17.4., ARD, 20.15 Uhr
Manchmal genüg ein Wechsel des Vorzeichens, um eine Geschichte völlig neu zu erzählen: mit einer Frau in einem typischen Männerberuf – oder mit einem Mann als Hebamme. Die ersten beiden Episoden der ARD-Freitagsfilmreihe "Toni, männlich, Hebamme" waren zwar sehenswert, aber die Figuren mussten sich erst noch finden; außerdem orientierte sich die Struktur allzu offenkundig an der bewährten Zopfdramaturgie mit ihren drei ABC-Handlungssträngen (A wie Abenteuer, B wie Beziehung, C wie Comedy). Der dritte Film, "Sündenbock", wirkt dagegen wie aus einem Guss, weil die Ebenen nun perfekt miteinander verzahnt sind. Auch handwerklich gibt es nichts auszusetzen. Inszenierung, Darstellerführung, Ausstattung: alles ebenso gelungen wie die Balance zwischen Drama und Komödie.

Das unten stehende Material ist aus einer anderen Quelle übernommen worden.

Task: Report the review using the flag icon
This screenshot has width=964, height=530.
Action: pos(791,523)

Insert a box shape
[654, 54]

Sebastian Stojetz (Buch) und Sibylle Tafel (Buch und Regie) haben sich zudem eine Geschichte ausgedacht, die sämtliche Mitwirkenden zu Hauptdarstellern macht; selbst wenn Leo Reisinger als oberbayerische Titelfigur natürlich im Vordergrund steht, zumal er das Bindeglied zwischen den einzelnen Strängen ist. Auf der dramatischen Ebene geht es um nicht weniger als Tonis Existenz: In einer stürmischen Nacht wird er zu einer Hausgeburt aufs Land gerufen. Als es Komplikationen gibt (für Eltern und Fachleute: Beckenendlage), will er die Mutter ins nächste Krankenhaus bringen, aber dort verweist man ihn ins fünfzig Kilometer entfernte Rosenheim. Toni muss das Problem also selbst lösen, was ihm schließlich auch bravourös gelingt. Wenige Tage später erscheint eine Polizistin in seiner Praxis: Bei dem Säugling sind mehrere Rippenbrüche festgestellt worden; dem Hebammerich droht eine Anklage wegen grob fahrlässiger Körperverletzung.

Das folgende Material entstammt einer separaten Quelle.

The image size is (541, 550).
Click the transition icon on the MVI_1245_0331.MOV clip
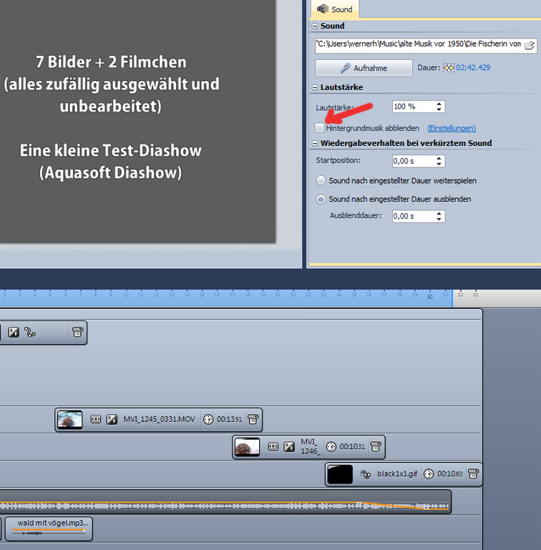pos(111,419)
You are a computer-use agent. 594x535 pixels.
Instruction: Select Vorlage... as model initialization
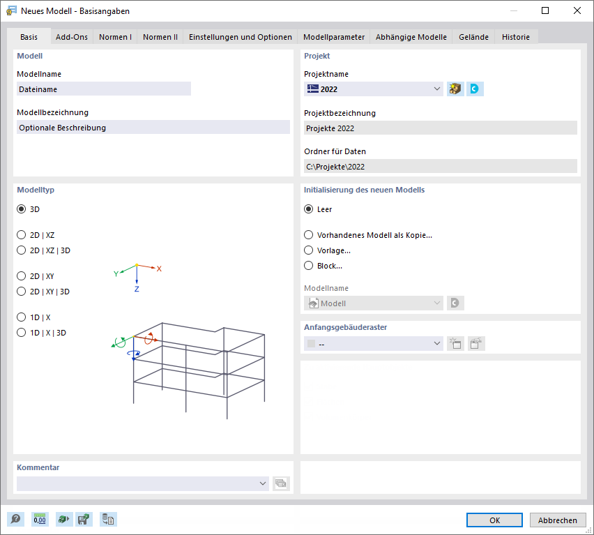point(307,250)
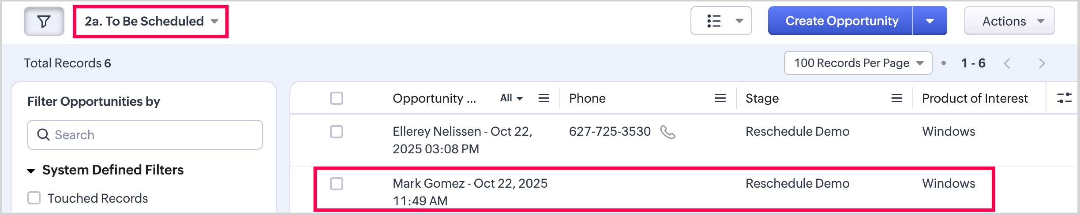
Task: Click the funnel filter icon button
Action: (44, 21)
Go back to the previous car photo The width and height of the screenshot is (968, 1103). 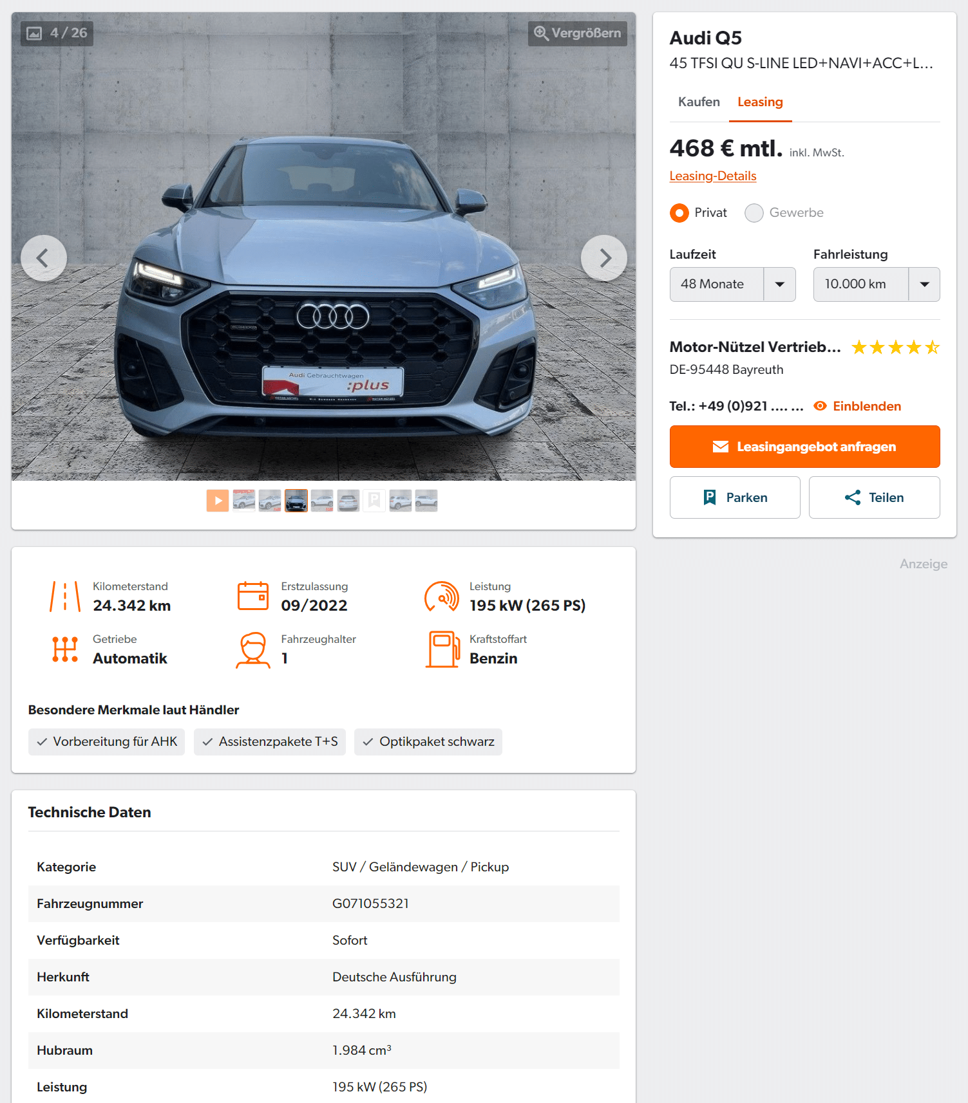[44, 258]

Würde der Film nur diese Geschichte erzählen, wäre er natürlich ein Drama; allerdings deutet bereits der Titel "Sündenbock" an, dass Toni unschuldig ist. Verblüffenderweise ist es Tafel gelungen, die Geschichte trotz des tragischen Potenzials – der angeblich zu Wutausbrüchen neigende Kindsvater gerät in Verdacht, seinen Zorn an dem Baby ausgelassen zu haben – als Komödie zu erzählen. Für die heiteren Momente ist vor allem Tonis WG-Kumpan Franzl zuständig. Frederic Linkemann, den meisten Zuschauern vermutlich als bester Freund des Helden aus den Eberhofer-Krimis bekannt, erweist sich erneut als begnadeter Komödiant, dessen Auftritte Tafel zudem wohldosiert hat. Wenn Schauspieler die Dialoge der anderen Darsteller mimisch kommentieren, wirkt das oft aufgesetzt; hier sorgt es für zusätzliche Lacher. Außerdem darf Franzl, der sich unter anderem durch einen extravaganten Hemdengeschmack auszeichnet (Extralob ans Kostümbild!), eine ungewöhnliche und nicht ganz einfache Romanze erleben: Er verliebt sich ausgerechnet in Tonis frühere Chefin (Juliane Köhler), die den Spitznamen "Evi the evil" (Evi das Böse) ganz bestimmt nicht ihrem Charme verdankt. Weil sie außerdem 15 Jahre älter ist, hat sie Zweifel, dass die Beziehung funktionieren könnte. Für ein bisschen Krimiflair mit überraschender Auflösung sorgt darüber hinaus die Frage, wer dem Baby die Verletzungen zugefügt hat.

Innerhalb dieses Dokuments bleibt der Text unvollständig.